Choosing the Right AR Solution for Luxury Bags: Virtual Try-On or AR Placement?
According to the Goldman Sachs Research, virtual and augmented reality (AR) is projected to become an $80 billion market by 2025. Luxury brands are particularly eager to embrace AR, as it presents new opportunities for engaging storytelling and connecting with younger shoppers. Furthermore, AR enhances brand discoverability, increases confidence to purchase, and reduces return rates.
Luxury shoppers often discover products through social media, observing items purchased by friends or influencers and by following their favorite designers' latest collections. Augmented reality is a valuable tool for product storytelling, allowing luxury shoppers to engage with the product in a digital environment and research it before making a purchase.
Understanding the needs of luxury shoppers
In the world of luxury retail, there's no one-fits-all solution for AR. This is why, at WANNA, we invest in
quality user research to understand luxury shoppers' preferences better and tailor our products to meet the
demands of the luxury industry. Every product category (footwear, bags, apparel, accessories) necessitates
thorough user research and testing to determine the most effective approach. So now, let's take a closer look
at the preferences of luxury shoppers when it comes to Virtual Try-On versus AR Placement for luxury
Before we proceed, it's essential to define Virtual Try-On and AR Placement.
1. AR placement involves positioning virtual objects or information within the physical world using AR technology. It seamlessly blends digital content, such as 3D models, text, or animations, with the real-world environment. AR placement entails accurately determining the location and orientation of these digital elements relative to the user's surroundings.
2. Virtual Try-On, often abbreviated as VTO, refers to using augmented reality (AR) or virtual reality (VR) technology to enable users to try on products or experiences in a digital environment. This technology allows users to visualise how products like clothing, footwear, eyewear, makeup, or accessories will look on them in real-time or through digital simulations.
Users shop online in diverse environments, and AR Placement and VTO cater to these environments differently. For AR placement, shoppers need a flat surface to place the bag on when shopping online, whether at home, work, or during their commute. However, this limits their interaction with the bag and makes understanding its actual size challenging; they can not handle it or try it on. In contrast, virtual try-on offers more flexibility, enabling shoppers to gauge the size and dimensions of the bag in relation to their own height.
While AR Placement can be suitable for certain product categories, such as homeware, it might not be the optimal solution for luxury bags. In the case of homeware, spatial interaction is crucial, allowing shoppers to better understand product dimensions in the context of their homes. AR Placement excels in providing this spatial context. Luxury bags, however, demand an elevated shopping experience where customers can visualise how the bag compliments their style before making a purchase. This reduced uncertainty regarding fit and style increases confidence to purchase.
WANNA's product team conducted UX interviews with luxury shoppers to evaluate the scenario of using AR placement to check bag sizes. The research revealed that users were often confused about how to use the technology. Their primary intention was to "connect" with the product and see how it would align with their personal style.

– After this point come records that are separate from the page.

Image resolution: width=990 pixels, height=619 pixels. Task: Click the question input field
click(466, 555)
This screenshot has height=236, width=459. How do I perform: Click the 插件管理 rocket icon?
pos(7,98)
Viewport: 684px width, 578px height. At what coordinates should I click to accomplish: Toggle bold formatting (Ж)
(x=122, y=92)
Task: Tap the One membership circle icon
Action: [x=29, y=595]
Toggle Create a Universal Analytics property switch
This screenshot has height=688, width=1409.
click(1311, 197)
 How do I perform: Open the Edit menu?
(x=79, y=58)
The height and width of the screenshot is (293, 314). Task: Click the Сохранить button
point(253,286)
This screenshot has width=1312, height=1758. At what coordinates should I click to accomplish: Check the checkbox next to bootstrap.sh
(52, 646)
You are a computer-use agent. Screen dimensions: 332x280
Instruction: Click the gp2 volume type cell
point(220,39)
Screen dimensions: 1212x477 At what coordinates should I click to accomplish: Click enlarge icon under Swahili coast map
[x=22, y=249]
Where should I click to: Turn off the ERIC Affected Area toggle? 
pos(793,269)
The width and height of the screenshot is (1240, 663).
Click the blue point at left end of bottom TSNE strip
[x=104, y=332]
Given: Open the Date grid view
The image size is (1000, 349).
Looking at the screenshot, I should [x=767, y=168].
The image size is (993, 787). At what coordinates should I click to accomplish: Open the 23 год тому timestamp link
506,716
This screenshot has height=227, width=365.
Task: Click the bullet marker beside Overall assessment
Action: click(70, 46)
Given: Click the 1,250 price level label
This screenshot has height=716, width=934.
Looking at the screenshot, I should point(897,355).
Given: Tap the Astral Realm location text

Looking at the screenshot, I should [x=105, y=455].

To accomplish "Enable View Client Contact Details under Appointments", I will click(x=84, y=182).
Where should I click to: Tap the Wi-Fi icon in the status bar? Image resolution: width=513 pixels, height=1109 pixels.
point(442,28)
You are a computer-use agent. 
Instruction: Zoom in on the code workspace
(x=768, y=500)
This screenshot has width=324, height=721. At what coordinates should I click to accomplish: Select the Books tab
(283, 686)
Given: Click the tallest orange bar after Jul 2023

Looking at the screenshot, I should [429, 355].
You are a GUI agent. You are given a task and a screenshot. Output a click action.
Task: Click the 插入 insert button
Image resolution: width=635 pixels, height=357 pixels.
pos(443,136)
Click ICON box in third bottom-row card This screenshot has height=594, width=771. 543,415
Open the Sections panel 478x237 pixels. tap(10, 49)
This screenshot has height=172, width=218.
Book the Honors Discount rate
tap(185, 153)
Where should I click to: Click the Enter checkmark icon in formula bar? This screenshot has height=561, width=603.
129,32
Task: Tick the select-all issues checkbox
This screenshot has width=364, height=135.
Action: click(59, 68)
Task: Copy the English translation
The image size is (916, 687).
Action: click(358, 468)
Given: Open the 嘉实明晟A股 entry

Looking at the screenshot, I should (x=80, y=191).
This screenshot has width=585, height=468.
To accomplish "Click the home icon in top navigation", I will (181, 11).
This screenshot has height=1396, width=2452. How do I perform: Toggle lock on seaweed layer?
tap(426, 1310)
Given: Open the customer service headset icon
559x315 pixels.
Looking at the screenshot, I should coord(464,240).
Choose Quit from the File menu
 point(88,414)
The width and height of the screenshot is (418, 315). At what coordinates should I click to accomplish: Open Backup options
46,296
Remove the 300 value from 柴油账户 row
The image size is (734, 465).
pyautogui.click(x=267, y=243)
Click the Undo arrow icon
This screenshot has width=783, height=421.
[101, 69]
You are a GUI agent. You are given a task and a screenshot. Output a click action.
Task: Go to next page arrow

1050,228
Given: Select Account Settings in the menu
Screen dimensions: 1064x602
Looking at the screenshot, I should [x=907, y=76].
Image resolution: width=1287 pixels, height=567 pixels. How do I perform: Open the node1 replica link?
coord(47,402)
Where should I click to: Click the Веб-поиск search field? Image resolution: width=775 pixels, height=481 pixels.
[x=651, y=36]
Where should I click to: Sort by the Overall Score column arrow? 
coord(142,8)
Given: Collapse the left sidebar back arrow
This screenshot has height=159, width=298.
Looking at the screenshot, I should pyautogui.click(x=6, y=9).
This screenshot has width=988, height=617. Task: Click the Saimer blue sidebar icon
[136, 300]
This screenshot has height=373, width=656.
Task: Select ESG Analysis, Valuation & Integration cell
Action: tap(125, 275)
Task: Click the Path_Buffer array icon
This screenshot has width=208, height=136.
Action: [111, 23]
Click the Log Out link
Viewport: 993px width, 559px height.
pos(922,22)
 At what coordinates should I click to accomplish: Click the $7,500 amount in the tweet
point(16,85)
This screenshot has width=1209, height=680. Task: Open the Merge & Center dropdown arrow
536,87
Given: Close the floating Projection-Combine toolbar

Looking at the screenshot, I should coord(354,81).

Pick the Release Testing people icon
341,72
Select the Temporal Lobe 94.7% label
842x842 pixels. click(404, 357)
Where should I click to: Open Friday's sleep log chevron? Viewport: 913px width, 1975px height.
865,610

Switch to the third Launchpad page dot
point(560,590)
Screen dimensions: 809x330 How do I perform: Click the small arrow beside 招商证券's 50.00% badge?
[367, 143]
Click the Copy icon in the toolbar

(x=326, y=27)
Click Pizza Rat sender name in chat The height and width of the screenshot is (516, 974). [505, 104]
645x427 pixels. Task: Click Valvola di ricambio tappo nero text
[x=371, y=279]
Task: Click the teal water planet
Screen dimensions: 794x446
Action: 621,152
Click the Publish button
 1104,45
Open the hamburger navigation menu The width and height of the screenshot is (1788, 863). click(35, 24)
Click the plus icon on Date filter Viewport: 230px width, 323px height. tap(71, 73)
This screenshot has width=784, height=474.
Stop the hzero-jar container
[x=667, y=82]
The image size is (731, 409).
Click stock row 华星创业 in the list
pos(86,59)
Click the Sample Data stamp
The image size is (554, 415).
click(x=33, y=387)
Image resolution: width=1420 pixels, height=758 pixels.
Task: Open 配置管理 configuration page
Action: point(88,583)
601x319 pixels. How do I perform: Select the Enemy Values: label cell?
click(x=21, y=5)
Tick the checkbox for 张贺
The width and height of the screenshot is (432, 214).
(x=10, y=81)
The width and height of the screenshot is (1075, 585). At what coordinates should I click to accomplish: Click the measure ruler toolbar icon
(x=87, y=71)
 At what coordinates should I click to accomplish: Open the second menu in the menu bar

Simply placing the bag on a surface did not help them assess the bag's size in relation to their height and outfit.
The importance of personal connection
"I don't know why I need a bag on the floor"
Participants in our research were impressed with the quality of the bag's 3D model, but they felt a lack of personal connection. They desired the ability to visualise how the bag would integrate into their daily lives and personal style. Research participants attempted to touch the bag, hold it, pick it up, and even open it to see its contents. Some even placed the bag next to a mirror to observe their reflection with the bag.
While AR placement offers superior 3D models, it lacks adaptabilitv to the user's environment and interaction with the shopper. The behavior of our research participants clearly indicates a strong desire for shoppers to physically interact with the bag, place it on their shoulders, and gauge its compatibility with their style.
Need for style and fit assessment
Research participants expressed the desire to ensure that the bag aligns with their personal style and that its size suits their height and body type. In other words, the bag size was more about the person than the bag's precise measurements.
Virtual try-on fulfills fit and style assessment needs and is highly adaptable to online luxury shopping. When comparing AR Placement to Virtual Try-On, research participants overwhelmingly preferred the latter for their shopping experience, allowing them to engage with and interact with the product.
Virtual Try-On and AR Placement are valuable AR applications that serve distinct purposes. Virtual Try-On primarily enhances the shopping experience and personalisation, whereas AR placement focuses on spatially integrating digital content into the real world for various purposes. The choice between the two depends on the application's specific use case and goals.